NOW, THEREFORE, in consideration of the foregoing premises, the terms and conditions stated herein and other valuable consideration, the receipt and sufficiency of which are hereby acknowledged by the Borrowers and the Lenders, such parties hereby agree as follows:
1. Amendment. The Credit Agreement shall be and hereby is amended as follows:
Section 7.3(S) is amended and restated in its entirety to read as follows:
(S) Restricted Payments. The Company shall not, nor shall it permit any Subsidiary to, declare, make or pay any Restricted Payments (other than permitted Restricted Payments listed on Schedule 7.3(S)) in excess of $100,000,000 in the aggregate during any period of twelve (12) consecutive months.

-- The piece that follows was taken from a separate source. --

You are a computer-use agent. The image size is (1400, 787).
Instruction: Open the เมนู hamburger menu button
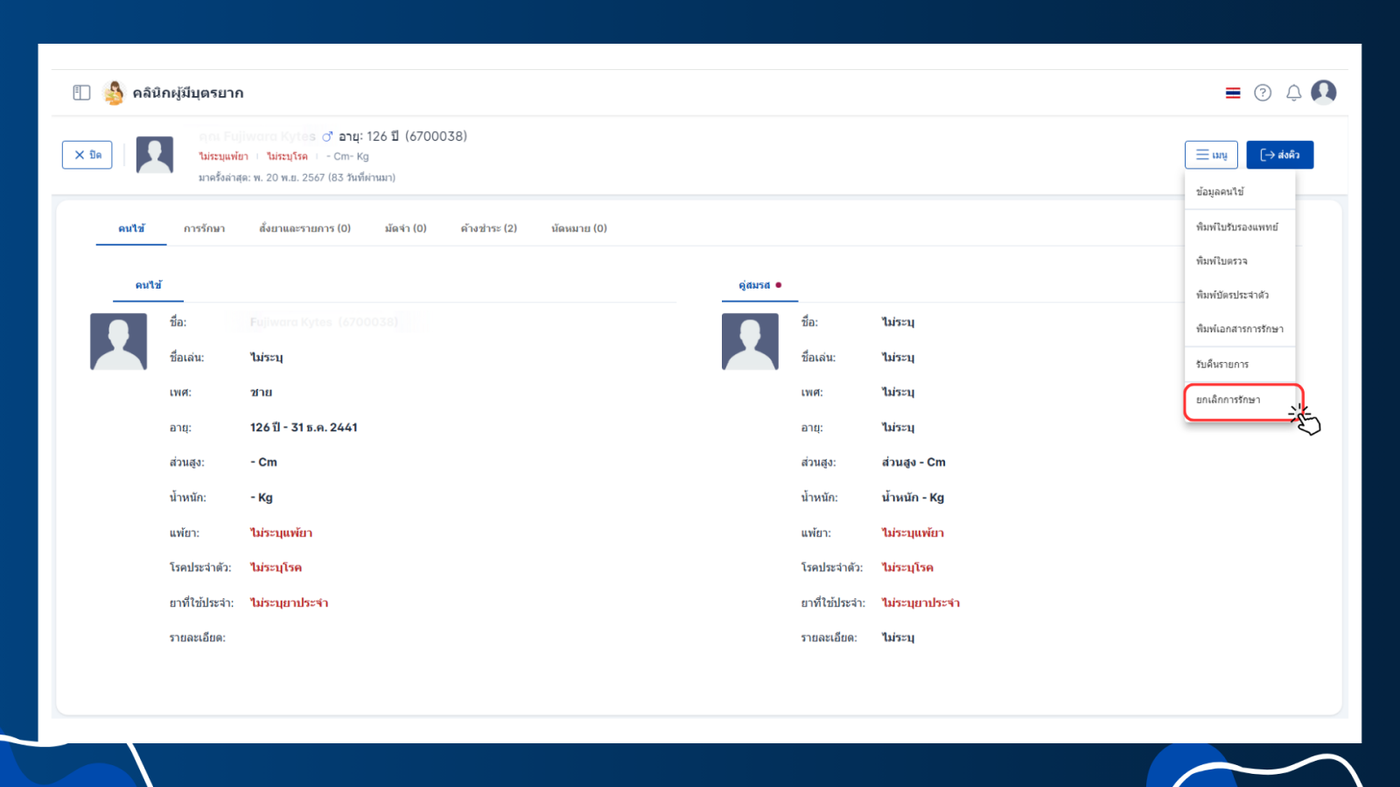point(1211,155)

2. Conditions of Effectiveness. This Amendment shall be deemed to have become effective as of the date hereof, but such effectiveness shall be subject to the following conditions: the Administrative Agent shall have received executed counterparts of this Amendment duly executed and delivered by the Company, the Subsidiary Borrowers and the
Required Lenders and executed counterparts of the Reaffirmation attached hereto duly executed and delivered by the Subsidiary Guarantors.
3. Representation and Warranties. Each Borrower hereby represents and warrants that (i) all of the representations and warranties contained in Article VI of the Credit Agreement are true and correct and (ii) no Default or Unmatured Default is in effect.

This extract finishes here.